At the time, English locksmiths were partial to boastful displays and “rivalries,” which were perpetuated to stir interest on the part of the press. While most high-quality locks were considered virtually pick-proof, companies tried to stand out by demonstrating the struggles burglars might have in trying to compromise their product. Grandstand challenges were common, and companies tried to introduce new components that would further resist tampering. All high-end locks did mainly the same thing, but bells and whistles could perhaps persuade consumers to choose one brand over another.

In 1790, Bramah placed the 4-inch wide, 1.5-inch thick Bramah Safety Lock in the window of his workshop in the Piccadilly area of London’s West End. Stamped below the sturdy, cast-iron construct was a message:

"The artist who can make an instrument that will pick or open this lock shall receive 200 guineas the moment it is produced. Applications in writing only."

Despite many challengers, Bramah was never called upon to produce those funds, which would be about $28,000 in today’s dollars. He died in 1814 in the knowledge that his lock would remain in the shop window as testament to his engineering prowess. What he couldn’t have known was that the man who would eventually overcome his challenge was then a 2-year-old living in Boston.

The famous Bramah lock sits on display
Ben Dalton, Flickr // CC BY-SA 2.0

A.C. Hobbs was born in 1812, and arrived to the lock industry after stints in glass-cutting and doorknob design. At the age of 28, he obtained a position as a lock salesman for the Day & Newell company, which borrowed the London tradition of selling locks by making a show out of compromising the competition. Hobbs would visit bank managers and, armed with his lock-picking instruments, produce an alarming click, proving their security was under par. His Day & Newell locks, he promised, would never bend so easily, having a hood over the keyhole that made visibility for pickers difficult.

In 1851, Day & Newell sent their marquee salesman to London’s Great Exhibition. The goal was to make quick work of England’s most respected locks—the Chubb and the Bramah—and then offer a more secure alternative. Hobbs crossed the Atlantic on a boat with a suitcase full of criminal implements and a letter from New York’s chief of police endorsing his good citizenship.

Arriving in England, Hobbs immediately caused a stir by declaring that his locks were unpickable. Having captured people's attention, he produced the open Chubb lock, once for press and a second time for a panel of arbitrators who independently confirmed his feat.

That panel would oversee his attempt at the Bramah, which Hobbs had submitted a request to handle in June 1851. The Bramah Lock Company, now operated by Bramah’s relatives, agreed, and a playing field was decided: Hobbs would be given room and board in an apartment above the shop for a period of one month, where he would have access to the lock. To make sure the Bramah Company didn’t complicate matters while he was taking a break, Hobbs shielded the lock with an iron cover.

After nearly 30 days, Hobbs emerged from the dwelling with ample pride and one picked Bramah lock. It had taken him 51 hours of work spread over 16 days, but he had succeeded in trumping 67 years of boasting.

• • •

# Problems to solve
1) In the excerpt about the Bramah lock, how many hours of work did it take Hobbs to pick it?
2) Rewrite the part of the Bramah lock excerpt from "Arriving in England, Hobbs" to "confirmed his feat.", and switch "unpickable" to "unbreakable".

# Information shown
• • •

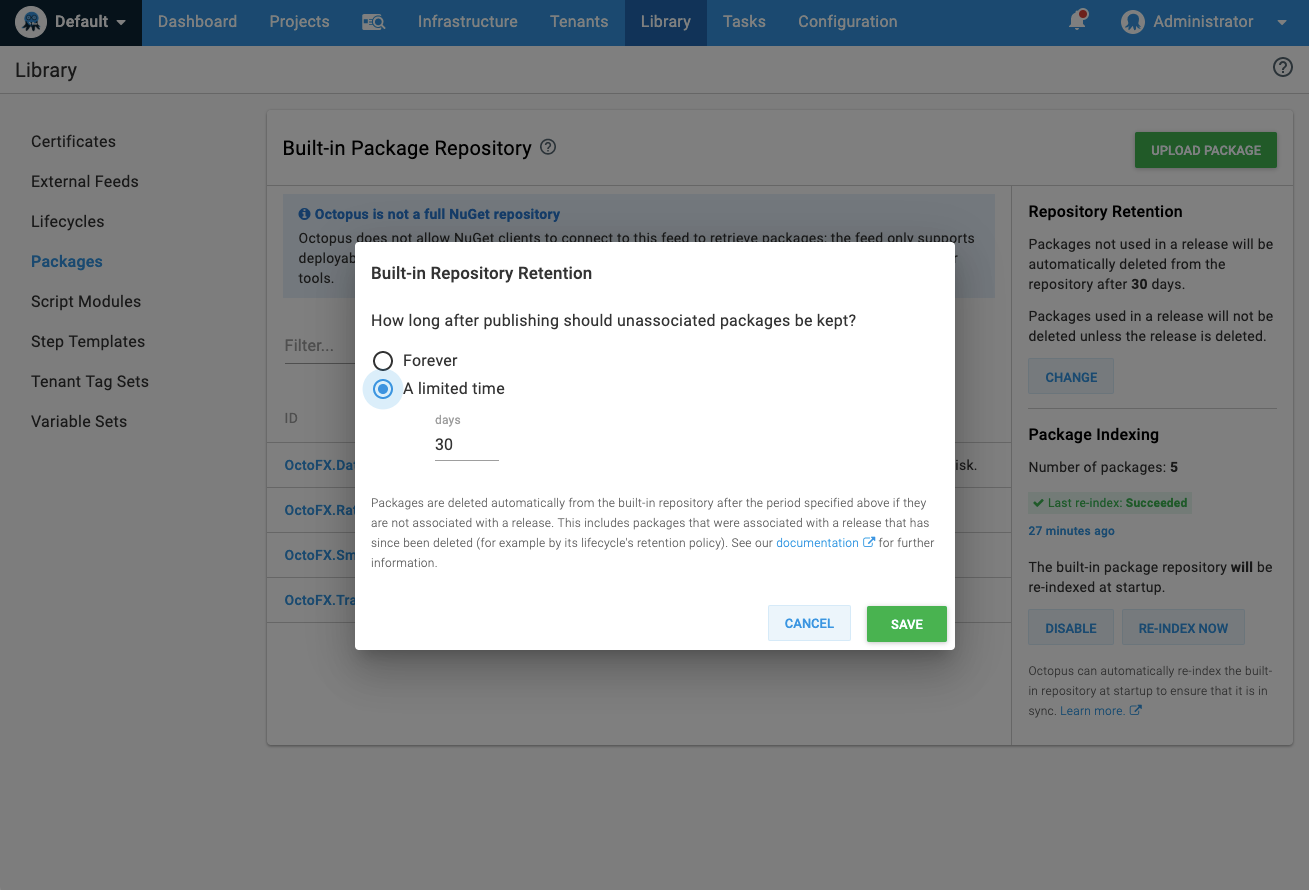
Task: Click external link icon after Learn more
Action: pyautogui.click(x=1135, y=711)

• • •

# Responses per task
1) It took him 51 hours of work, spread over 16 days.

2)
Arriving in England, Hobbs immediately caused a stir by declaring that his locks were unbreakable. Having captured people's attention, he produced the open Chubb lock, once for press and a second time for a panel of arbitrators who independently confirmed his feat.